The new address wasn’t in Boston at all, but in West Newton. He debated for a moment how to get there, then hailed a cab. There were a lot of cabs and few private vehicles in Boston these days.
The cabbie was a surly sort who didn’t talk much and looked like a balding fugitive from a bad jungle movie. They sped quickly out of the city.
Finally they pulled up at an apartment house on the outskirts of West Newton. Sam looked at the scribbled memo. “This isn’t the address,” he told the driver.
“Yes it is, Mr. Cornish,” the cabbie replied in an accent that sounded slightly Spanish.
He had to laugh. All the angles. “Tell me, what would have happened if a real cabbie had beaten you to me?” he asked.
The man shrugged. “I am a real cabbie, for the record,” he replied. “In any case, you’d have gone to the other address and someone would have directed you here.”
He laughed again and started to get out. Suddenly he heard the man yell. “Hey, man! I said I was a real cabbie!” He pointed to the meter.
Sam paid him, wondering what would have happened if he hadn’t, and walked into the apartment.
It was an old, smelly, musty place built a good thirty years before and not well maintained since housing got cheap in the Boston area. It was very quiet, too. Not a sound behind any of the doors, and no names on the doors or mailboxes. He wondered where he should go.

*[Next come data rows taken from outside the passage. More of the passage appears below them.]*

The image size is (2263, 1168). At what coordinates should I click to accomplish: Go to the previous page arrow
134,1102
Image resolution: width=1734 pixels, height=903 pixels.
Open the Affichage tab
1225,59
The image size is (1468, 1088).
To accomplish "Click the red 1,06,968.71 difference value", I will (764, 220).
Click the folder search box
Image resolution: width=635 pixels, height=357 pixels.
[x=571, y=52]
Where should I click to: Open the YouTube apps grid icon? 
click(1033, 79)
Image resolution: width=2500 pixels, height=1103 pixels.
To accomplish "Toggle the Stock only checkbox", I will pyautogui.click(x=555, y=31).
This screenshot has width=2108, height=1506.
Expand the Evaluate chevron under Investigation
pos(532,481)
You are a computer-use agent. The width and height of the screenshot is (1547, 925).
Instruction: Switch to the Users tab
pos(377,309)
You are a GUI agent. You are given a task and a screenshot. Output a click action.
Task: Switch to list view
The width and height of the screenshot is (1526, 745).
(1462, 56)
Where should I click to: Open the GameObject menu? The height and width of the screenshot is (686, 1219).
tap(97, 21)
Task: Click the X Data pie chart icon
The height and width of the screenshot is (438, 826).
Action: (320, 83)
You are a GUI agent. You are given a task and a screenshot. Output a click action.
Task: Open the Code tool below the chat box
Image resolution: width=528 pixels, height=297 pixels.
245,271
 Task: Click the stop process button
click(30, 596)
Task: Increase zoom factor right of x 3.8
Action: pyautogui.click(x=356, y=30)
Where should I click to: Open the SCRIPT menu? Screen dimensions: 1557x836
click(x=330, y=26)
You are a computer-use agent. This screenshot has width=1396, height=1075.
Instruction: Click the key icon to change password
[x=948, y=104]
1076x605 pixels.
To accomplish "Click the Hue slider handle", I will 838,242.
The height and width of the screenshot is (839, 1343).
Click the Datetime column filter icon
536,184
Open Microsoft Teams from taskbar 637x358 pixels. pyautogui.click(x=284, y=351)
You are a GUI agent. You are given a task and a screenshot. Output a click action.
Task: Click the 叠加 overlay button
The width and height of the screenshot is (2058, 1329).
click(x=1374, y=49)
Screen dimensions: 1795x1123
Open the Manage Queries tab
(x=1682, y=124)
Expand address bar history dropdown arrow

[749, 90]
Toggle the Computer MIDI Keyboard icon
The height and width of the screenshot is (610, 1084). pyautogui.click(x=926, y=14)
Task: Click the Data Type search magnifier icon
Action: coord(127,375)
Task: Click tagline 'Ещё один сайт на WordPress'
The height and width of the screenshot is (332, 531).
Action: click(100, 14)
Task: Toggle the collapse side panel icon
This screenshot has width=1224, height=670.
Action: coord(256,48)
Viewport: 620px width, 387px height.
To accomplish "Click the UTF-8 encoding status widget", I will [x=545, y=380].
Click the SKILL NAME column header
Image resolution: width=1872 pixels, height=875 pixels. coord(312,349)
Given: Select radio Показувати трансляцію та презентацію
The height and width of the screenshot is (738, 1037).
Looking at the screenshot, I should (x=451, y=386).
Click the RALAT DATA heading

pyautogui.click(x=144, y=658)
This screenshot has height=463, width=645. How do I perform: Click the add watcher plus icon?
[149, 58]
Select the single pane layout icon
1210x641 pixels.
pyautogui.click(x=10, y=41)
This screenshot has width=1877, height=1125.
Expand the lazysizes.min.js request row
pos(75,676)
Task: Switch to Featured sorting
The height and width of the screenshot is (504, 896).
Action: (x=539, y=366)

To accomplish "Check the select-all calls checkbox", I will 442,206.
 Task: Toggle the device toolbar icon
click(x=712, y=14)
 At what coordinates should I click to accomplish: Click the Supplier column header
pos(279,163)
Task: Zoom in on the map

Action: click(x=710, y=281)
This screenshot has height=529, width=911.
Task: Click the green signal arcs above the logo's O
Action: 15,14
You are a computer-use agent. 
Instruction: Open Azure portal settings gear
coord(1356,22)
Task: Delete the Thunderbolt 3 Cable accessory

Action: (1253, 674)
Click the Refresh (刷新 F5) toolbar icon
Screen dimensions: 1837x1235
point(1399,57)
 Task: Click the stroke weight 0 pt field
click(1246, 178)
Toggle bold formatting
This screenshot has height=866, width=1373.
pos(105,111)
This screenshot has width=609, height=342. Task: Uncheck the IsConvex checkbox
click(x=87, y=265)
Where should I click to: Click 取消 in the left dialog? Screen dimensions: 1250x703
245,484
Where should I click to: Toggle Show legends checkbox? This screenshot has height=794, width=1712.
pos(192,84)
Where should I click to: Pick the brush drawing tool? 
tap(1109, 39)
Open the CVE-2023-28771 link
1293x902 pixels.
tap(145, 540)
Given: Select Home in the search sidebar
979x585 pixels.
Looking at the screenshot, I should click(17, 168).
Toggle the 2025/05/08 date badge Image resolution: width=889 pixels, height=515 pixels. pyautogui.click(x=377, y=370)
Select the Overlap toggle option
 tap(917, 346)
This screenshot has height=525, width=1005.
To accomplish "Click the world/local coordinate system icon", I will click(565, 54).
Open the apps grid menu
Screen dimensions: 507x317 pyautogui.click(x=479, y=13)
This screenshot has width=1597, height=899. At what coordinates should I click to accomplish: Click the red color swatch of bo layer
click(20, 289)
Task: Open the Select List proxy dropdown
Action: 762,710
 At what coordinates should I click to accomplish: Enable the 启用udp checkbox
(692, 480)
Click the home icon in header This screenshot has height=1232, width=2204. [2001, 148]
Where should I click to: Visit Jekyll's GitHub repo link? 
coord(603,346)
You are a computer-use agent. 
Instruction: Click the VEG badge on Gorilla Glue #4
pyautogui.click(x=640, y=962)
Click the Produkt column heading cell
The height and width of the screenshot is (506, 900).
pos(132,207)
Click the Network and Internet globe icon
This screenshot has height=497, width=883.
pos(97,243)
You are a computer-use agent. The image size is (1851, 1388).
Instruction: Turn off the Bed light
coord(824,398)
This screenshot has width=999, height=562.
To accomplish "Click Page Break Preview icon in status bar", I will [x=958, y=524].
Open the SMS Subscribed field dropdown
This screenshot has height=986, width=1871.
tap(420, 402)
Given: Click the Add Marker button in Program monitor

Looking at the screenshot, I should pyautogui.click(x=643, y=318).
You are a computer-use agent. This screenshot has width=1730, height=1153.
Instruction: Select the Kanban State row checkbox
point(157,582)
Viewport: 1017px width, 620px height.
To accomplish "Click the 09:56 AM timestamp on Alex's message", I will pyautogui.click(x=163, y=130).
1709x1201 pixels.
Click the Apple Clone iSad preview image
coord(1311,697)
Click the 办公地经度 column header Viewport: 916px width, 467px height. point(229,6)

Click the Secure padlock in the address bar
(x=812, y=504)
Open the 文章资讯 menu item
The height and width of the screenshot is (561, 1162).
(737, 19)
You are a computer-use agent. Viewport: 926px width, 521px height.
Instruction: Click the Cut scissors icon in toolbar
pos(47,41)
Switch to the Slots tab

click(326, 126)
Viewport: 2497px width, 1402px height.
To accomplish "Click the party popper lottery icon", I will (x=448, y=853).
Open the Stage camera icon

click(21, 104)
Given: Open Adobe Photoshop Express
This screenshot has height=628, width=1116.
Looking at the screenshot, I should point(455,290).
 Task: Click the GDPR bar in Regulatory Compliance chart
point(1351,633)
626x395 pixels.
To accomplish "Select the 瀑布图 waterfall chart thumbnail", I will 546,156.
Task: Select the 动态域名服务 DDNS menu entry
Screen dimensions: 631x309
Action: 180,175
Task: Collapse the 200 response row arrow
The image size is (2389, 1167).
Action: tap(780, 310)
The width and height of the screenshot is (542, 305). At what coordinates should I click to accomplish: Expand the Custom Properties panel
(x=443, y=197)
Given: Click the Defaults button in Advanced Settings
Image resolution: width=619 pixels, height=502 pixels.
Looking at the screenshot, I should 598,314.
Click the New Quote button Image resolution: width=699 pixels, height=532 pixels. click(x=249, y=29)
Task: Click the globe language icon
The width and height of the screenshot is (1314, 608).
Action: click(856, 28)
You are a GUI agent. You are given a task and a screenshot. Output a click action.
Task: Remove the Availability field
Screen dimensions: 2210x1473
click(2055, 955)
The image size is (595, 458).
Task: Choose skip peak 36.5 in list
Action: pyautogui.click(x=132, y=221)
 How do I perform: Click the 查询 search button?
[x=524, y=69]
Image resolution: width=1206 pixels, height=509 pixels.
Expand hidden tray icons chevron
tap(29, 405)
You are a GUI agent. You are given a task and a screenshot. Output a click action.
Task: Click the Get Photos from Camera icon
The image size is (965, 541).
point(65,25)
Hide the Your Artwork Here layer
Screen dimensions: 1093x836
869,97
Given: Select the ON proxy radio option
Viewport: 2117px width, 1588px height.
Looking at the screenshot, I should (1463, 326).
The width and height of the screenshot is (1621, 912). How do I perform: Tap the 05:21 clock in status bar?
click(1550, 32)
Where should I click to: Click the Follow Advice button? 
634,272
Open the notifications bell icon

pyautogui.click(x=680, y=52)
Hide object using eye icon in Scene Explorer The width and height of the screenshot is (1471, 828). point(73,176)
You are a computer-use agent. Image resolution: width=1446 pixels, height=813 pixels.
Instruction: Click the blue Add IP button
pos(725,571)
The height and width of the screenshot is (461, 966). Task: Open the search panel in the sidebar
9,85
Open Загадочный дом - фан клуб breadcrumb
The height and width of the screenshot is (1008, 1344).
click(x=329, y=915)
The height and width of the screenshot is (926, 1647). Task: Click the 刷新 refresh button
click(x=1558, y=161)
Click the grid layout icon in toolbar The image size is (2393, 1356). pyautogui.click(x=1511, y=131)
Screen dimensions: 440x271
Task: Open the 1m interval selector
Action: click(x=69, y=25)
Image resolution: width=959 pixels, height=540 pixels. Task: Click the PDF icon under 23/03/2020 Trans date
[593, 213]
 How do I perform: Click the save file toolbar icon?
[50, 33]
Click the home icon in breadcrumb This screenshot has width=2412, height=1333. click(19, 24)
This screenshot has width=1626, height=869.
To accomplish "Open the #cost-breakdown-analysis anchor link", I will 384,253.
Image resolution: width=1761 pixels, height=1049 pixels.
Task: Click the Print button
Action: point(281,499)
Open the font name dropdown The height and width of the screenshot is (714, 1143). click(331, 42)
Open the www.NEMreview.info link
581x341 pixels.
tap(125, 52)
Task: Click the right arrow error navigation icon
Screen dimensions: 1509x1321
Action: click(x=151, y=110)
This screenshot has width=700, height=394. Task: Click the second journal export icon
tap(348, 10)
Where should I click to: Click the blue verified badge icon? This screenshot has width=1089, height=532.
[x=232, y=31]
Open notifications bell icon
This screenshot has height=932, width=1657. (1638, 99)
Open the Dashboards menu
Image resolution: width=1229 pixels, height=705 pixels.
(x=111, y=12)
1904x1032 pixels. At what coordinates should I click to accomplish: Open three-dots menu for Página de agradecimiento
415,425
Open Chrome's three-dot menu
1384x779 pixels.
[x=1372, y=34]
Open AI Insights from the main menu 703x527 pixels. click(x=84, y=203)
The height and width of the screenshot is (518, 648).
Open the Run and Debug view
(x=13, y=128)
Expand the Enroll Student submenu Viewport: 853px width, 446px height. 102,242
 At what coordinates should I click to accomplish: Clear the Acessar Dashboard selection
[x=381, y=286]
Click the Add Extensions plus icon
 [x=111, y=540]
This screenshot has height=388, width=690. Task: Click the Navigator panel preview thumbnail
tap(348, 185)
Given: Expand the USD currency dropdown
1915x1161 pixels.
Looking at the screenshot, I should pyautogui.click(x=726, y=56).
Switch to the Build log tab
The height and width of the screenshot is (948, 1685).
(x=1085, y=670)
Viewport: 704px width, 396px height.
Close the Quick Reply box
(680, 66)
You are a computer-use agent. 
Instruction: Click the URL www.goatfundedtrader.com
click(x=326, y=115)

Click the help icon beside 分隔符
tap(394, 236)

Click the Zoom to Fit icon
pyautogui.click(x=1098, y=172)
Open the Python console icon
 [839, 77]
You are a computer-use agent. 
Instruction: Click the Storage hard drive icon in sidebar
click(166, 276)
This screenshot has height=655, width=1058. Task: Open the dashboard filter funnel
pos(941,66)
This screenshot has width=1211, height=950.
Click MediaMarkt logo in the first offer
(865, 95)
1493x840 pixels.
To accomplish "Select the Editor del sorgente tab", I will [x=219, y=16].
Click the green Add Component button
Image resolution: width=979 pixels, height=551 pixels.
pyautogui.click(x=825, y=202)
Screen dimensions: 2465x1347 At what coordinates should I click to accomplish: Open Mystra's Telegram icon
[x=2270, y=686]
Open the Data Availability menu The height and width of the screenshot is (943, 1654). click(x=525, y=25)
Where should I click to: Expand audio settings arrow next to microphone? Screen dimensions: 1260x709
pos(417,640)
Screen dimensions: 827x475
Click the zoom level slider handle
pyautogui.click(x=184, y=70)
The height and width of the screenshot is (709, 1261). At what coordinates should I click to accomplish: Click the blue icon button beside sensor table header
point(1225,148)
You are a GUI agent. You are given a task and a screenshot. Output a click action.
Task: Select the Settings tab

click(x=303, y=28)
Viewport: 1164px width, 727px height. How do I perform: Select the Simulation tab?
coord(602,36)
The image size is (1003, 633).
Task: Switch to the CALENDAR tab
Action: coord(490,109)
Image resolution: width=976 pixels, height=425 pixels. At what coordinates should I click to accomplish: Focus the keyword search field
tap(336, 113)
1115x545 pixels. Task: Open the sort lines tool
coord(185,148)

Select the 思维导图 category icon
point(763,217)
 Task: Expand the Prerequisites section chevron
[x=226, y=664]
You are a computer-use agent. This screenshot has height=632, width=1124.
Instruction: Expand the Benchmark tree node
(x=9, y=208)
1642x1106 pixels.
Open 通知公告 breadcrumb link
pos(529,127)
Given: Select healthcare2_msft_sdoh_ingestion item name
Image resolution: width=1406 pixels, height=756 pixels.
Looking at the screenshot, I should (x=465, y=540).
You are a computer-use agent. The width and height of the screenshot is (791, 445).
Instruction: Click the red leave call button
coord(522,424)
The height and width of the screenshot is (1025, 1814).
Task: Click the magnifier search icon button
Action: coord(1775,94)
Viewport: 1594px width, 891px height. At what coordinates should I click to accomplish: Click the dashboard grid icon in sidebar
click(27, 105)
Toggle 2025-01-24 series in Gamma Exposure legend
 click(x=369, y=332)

A door opened down the hall and a woman’s head leaned out. “Down here!” she called pleasantly. He shrugged and walked to her.
There were two other people inside, a man and a woman in addition to the woman at the door. All looked to be in their thirties or forties.
And, again, they all looked somehow familiar.
“Sit down, Sam,” the woman who’d called him said, and gestured to a chair. He sat, and she took a seat on a sofa opposite him, the other two sitting on either side of her.
“You don’t remember me, do you, Sam?” said the woman.
He shook his head. “You look vaguely familiar, I have to admit, but…”
She smiled wistfully. “We’ve all grown older, Sam. You, too. Your body sure as hell is in good shape, but your face! Man! Like all the others! Reminds me that we’re all getting old.”
He relaxed, remembering her now. Take off twenty pounds around those hips and smooth out that pitted face, put a reddish-brown pageboy wig on her thin and frazzled black hair, and you had her.
“Hello, Maureen,” he said.
She brightened. “So you do remember! Wow!” Suddenly her manner and tone softened. “I guess we’re all getting old.”
He remembered her, all right. One of the original old college crowd. The sex groupie type, he recalled. Slept around bisexually with all and sundry. She wasn’t so attractive any more.
He managed a chuckle. “But not too old, right? Back in harness after all this time.”
She was suddenly all businesslike. “Why do you want to get back, Sam?”
He thought about it. He’d thought about it all day, the answer to that question.
“I was dead, Maureen. I just had a breakdown, couldn’t take it any more. I needed out, a rest. But walking out—well, it kind of killed me. Once up there in the commune I just couldn’t bring myself to leave. I guess it was like a return to the womb, few responsibilities, no cares. I’d been living tense, expecting to be dead at any moment, for years. Then I was safe, secure—I don’t know how to explain it.”
“But why come out now, Sam?” she pressed. “Why leave the cocoon at all?”
He sighed. “I was a zombie. Oh, I didn’t admit it to myself, no, but I was. Up there I was safe, insulated—but without purpose. I just existed, Maureen. I reached that point a couple of years ago, but I had no place else to go. All of you were underground or in jail or dead, and I was still wanted by the feds. I kinda put myself in prison up there—I couldn’t get out when I wanted to.”
Maureen turned to the others one at a time, then asked the man, “Well? What do you think?”
The man shrugged. “Why not? I don’t think he’ll gum up anything, and at least we know he’s safe.”
Maureen turned to the other woman, who just shrugged and nodded. She then looked straight at Sam. “Okay, I guess that’s it. Welcome to the club.”